夫婦で一緒に米国に渡り、リーマン・ショックで研究費がなくなるという逆境のなかで米国立科学財団(NSF)からの研究費獲得に成功、そのまま7年も滞在して夫とともに着々と研究成果を挙げた鈴木志野さん。結婚するまでの道筋も、結婚してから2人の間で繰り広げられた話し合いも、なんともユニークなものだった。(聞き手・構成/科学ジャーナリスト・高橋真理子)
――教授の指示に従えなくなって、「研究者をやめてしまおう」と考えていたころに結婚された。お相手はどういう方だったのでしょう?
岩手の海洋バイオテクノロジー研に私の1年あとに入った東京工業大学出身の研究者です。第一印象は「生意気で、私とは気が合わなそう」だったんですが、テニスが上手で、私もテニスはちょっとやりたかったんで、研究所にあったコートでテニスを教えてもらっているうちに仲良くなったという感じですかね。私が東京に引っ越す1週間か2週間前ぐらいに「付き合ってほしい」みたいなことを言われた。
――へえ、どう反応したんですか?
驚きました。でも、私は研究所を辞めて東京に行くので、離れるわけじゃないですか。だったら、うまくいかなくても大したことないなと思って、気楽な感じでOKしました。同じ研究所にいたのは10カ月ぐらい。それから2年ほどたって彼はつくば(茨城県)の産業技術総合研究所のポスドクになり、まもなく一緒に米国に行ったわけです。
万が一地球が滅びても
――離れている間は、いわゆる遠距離恋愛。
そうです。電話ですね。彼はすごく変わった人なんです。はたから見ると私のほうが変わっているんですよ、多分。だけど、彼は私の人生で本当に見たことのないタイプです。すっごく真面目で誠実で、絶対ウソをつかない。彼の兄弟も私も、彼が怒っているのを一回も見たことない。何だろう、人と比較するとか一切ないので、嫉妬とか妬みとかがない。だから、すごくラクというか。

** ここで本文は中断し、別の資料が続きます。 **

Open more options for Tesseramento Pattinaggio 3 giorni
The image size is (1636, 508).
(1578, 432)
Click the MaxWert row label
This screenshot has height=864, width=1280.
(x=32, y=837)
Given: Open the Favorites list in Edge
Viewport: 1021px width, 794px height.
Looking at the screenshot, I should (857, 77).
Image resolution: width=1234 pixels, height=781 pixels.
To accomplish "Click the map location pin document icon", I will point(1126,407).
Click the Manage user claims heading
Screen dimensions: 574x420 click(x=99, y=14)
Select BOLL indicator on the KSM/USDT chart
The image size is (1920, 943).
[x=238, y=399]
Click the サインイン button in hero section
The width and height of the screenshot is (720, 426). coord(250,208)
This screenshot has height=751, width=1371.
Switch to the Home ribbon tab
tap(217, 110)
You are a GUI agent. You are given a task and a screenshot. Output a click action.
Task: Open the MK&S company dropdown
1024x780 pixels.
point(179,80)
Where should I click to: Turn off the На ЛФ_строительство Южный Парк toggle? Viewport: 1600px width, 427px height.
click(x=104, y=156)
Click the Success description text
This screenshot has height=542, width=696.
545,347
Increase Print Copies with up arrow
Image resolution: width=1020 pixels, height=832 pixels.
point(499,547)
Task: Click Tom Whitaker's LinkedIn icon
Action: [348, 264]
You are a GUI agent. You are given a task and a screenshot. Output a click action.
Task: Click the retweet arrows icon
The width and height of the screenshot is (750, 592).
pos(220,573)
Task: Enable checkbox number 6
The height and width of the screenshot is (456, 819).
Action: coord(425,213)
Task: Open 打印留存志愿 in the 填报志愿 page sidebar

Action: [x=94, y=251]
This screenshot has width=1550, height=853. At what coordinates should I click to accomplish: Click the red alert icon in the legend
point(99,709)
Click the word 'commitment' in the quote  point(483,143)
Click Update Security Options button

義理のお母さんに「何で結婚したの?」って聞かれたときに、「万が一この地球が滅びて彼がたった1人になったとしても、ちゃんと朝昼晩食べて、健康に気をつかって、明日は少しでも良くなると信じて、寿命を全うしそうな人だから」って答えたんです。義理のお母さん、「は?」っていう顔をしてた(笑)。